Each winter, parents of 2, 3 and 4-year-olds find themselves in the midst of decisions regarding their child's first preschool. The search for the best preschool environment can often be daunting. It invites all kinds of questions: What do I want? What does my child need? How will we find the right fit? How do I know when I have found it?
Here are some tips on the key aspects to consider when choosing a preschool.
Relationships with teachers
Preschoolers learn best through stable, attentive, and growth-promoting relationships. These relationships affect virtually all aspects of their development — intellectual, social, emotional, physical, behavioral, and moral. In an environment of relationships, children have ample opportunities to communicate, play and work with each other. Teachers collaborate to create a rich learning environment that is safe, stimulating, and responsive to children’s needs. They do this by being inquirers, curious about children and seeing them as interesting beings. Parents are welcome in the classroom — to share, observe, and partner with teachers. Administrators support teachers by providing resources and time for planning.
Cognitive development through play
Play and learning cannot be separated. A child’s play is hard work. In play, children learn about themselves, they lay down essential cognitive, social, physical, and emotional foundations, and they gather skills. They learn about themselves as thinkers, collaborators, problem-solvers, friends — all essential ways of thinking and being. Children who engage in child-initiated play of long duration in carefully crafted environments are shown to develop greater language skills, better social skills, more empathy, and more imagination. They are strong problem-solvers and are able to make connections between seemingly disparate pieces of information. Such play is made possible through the use of open-ended materials that invite imagination and creativity. Open-ended materials can be used in many ways and don’t result in one right answer.

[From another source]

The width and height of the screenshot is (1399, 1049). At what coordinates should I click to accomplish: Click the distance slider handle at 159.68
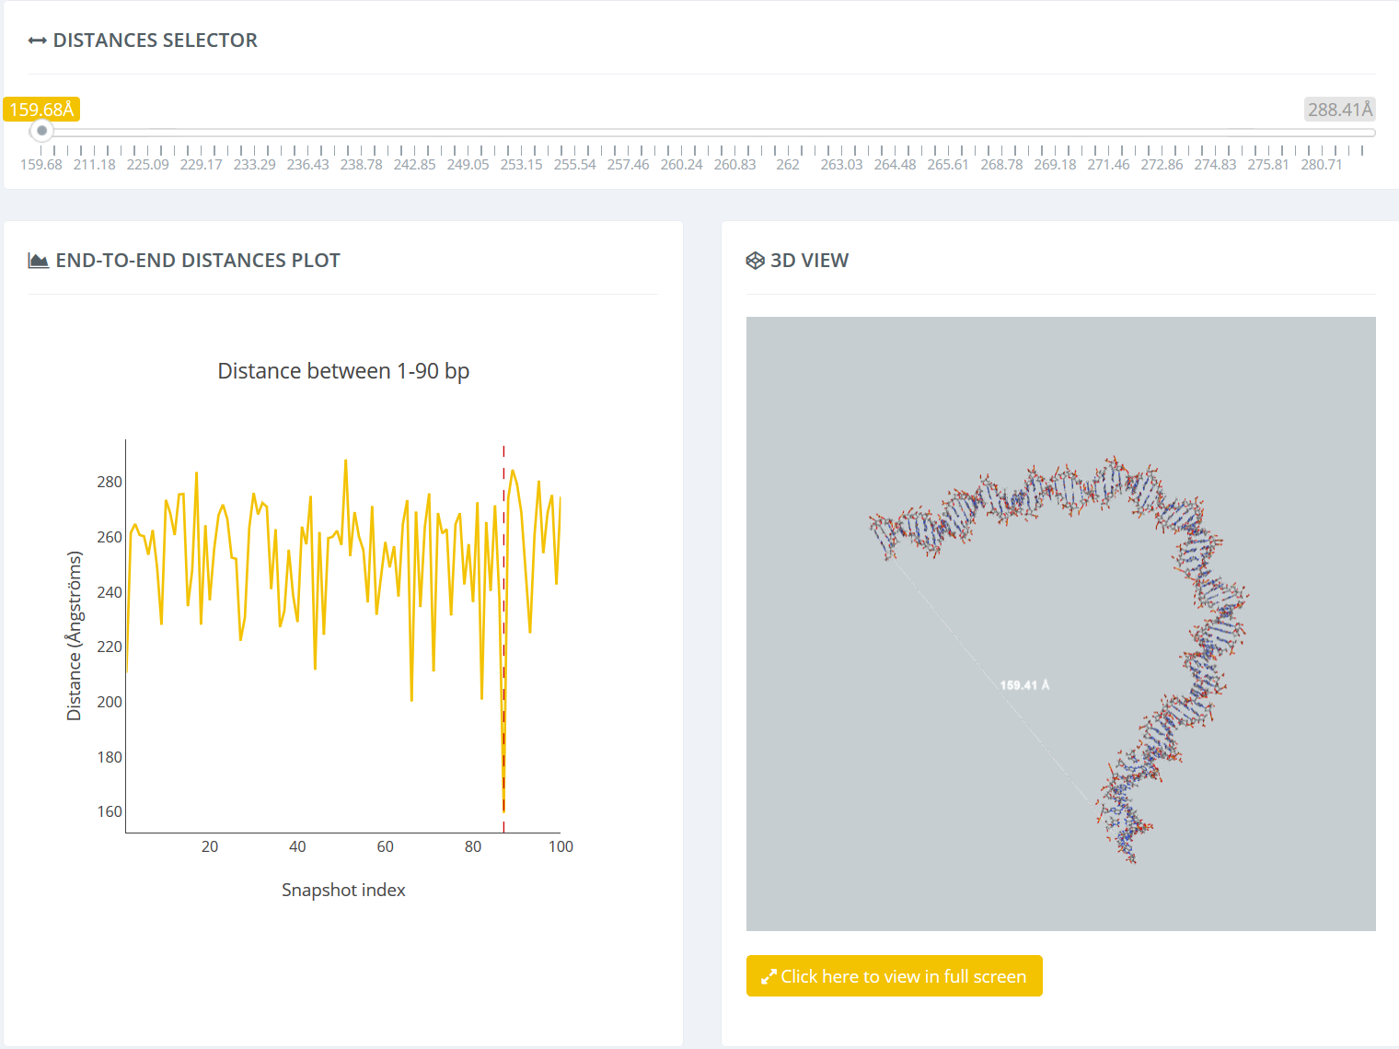(41, 131)
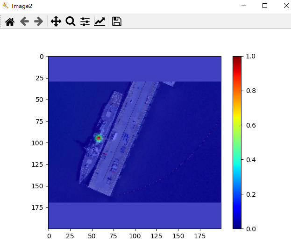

Administration and professional development for teachers
Teacher satisfaction and retention have significant impact on the quality of care and education in preschools. Teachers are satisfied in environments in which their work is valued through equitable pay, supported with professional development, and maintained at a high standard of quality through collaboration with peers and master teachers. Teachers’ growth through ongoing professional development and training is more critical than already acquired education and skills. A teacher is more invested in the curriculum if she has a voice in developing it. In high-retention environments, administrators have elevated expectations of their teachers and provide them with growth opportunities.
The physical environment
Preschoolers are explorers. They learn best in an inviting, safe, engaging environment that they can manipulate easily. They learn from their environment — the physical space itself — just as they do from the people around them. An inviting space is child-friendly, with not only furniture at the height of the child but with open spaces that allow for exploration and creation. The physical space defines the domestic nature of daily life in the preschool classroom. A physical space that responds to the rhythms of children and the dynamic nature of the day makes children feel safe.
I hope these ideas offer you food for thought and move you to a greater level of clarity in your search. Ultimately, remember not to over-analyze your choice. Let your gut, your heart, and your head be equal guides.
About Anoo Padte, Art of Education
Anoo is an education coach who believes that effective education stirs a child’s innermost being, setting a path to lifelong learning and growth. Anoo builds on this foundational goal by paying close attention to family values, the needs and passions of each child, and the changing nature of education in the 21st century. Learn more about Anoo Padte at: artofeducation.net.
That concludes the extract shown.